Start of Record set

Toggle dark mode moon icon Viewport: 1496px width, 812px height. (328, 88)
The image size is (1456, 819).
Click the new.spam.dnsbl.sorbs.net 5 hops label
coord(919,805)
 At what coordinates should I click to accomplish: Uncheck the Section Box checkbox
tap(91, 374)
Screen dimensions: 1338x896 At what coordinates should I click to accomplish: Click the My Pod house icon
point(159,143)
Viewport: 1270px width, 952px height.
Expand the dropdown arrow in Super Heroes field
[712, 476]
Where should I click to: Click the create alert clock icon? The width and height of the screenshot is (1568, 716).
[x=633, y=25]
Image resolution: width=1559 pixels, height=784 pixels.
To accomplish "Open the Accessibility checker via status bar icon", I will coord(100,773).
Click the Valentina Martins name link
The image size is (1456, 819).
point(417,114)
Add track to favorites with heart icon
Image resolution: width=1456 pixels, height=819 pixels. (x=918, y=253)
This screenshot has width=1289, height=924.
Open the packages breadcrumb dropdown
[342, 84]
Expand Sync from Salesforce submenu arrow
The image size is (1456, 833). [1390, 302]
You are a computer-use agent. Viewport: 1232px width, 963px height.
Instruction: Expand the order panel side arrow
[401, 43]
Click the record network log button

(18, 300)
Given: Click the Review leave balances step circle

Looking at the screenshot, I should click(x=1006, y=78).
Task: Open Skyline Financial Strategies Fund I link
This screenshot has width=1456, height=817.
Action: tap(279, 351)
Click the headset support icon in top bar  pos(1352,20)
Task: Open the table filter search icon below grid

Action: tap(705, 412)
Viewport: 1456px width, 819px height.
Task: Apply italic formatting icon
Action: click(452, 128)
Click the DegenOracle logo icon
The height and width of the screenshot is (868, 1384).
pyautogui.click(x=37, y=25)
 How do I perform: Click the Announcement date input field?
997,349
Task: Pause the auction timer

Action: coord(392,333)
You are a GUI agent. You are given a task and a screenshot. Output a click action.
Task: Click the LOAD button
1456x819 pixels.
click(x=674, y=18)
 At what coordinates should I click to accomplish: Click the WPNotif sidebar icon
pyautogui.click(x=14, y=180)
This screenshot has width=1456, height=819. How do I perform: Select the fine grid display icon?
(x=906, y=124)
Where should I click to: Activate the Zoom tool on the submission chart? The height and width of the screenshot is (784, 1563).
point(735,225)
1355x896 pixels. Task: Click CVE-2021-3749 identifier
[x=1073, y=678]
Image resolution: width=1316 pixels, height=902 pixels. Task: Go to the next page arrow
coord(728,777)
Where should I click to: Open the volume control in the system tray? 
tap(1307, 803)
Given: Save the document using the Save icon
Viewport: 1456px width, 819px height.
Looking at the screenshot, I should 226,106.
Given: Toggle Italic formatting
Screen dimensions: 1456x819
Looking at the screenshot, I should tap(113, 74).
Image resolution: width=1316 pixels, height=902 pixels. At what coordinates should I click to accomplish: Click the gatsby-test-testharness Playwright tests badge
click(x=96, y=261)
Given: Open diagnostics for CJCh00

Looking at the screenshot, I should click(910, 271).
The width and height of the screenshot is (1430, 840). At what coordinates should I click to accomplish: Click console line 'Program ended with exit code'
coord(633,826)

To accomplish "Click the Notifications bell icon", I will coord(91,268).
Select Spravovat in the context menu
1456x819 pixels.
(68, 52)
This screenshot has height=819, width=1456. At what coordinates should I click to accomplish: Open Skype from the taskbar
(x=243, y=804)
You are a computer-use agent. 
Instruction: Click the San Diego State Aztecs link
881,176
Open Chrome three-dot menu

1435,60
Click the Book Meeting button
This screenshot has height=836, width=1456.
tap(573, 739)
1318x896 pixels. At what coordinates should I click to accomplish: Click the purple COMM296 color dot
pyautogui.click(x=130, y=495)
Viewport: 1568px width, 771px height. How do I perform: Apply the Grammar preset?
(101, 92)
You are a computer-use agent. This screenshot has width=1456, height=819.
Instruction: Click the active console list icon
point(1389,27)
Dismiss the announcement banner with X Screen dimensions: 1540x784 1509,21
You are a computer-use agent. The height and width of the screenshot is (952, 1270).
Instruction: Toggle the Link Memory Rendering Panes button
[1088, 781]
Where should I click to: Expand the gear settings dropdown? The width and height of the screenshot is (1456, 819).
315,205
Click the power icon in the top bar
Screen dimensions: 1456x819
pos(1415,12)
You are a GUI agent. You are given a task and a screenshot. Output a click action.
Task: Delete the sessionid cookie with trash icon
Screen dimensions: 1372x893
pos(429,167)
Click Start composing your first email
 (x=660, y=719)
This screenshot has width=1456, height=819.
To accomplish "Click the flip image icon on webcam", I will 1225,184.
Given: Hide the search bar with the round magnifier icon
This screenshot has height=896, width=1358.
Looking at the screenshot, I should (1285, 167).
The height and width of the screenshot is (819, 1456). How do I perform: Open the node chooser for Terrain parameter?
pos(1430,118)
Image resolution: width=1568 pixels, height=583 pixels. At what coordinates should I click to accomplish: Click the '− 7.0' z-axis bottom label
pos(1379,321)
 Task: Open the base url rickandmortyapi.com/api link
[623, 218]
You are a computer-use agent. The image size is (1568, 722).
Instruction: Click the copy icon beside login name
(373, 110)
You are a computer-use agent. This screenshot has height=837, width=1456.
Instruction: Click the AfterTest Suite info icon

End of Record set

◆ What you will do ◆
Print the records above verbatim from their first line to the line containing "Viewport: 1270px width, 952px height.", both included, and stop there.

◆ Task result ◆
Toggle dark mode moon icon Viewport: 1496px width, 812px height. (328, 88)
The image size is (1456, 819).
Click the new.spam.dnsbl.sorbs.net 5 hops label
coord(919,805)
 At what coordinates should I click to accomplish: Uncheck the Section Box checkbox
tap(91, 374)
Screen dimensions: 1338x896 At what coordinates should I click to accomplish: Click the My Pod house icon
point(159,143)
Viewport: 1270px width, 952px height.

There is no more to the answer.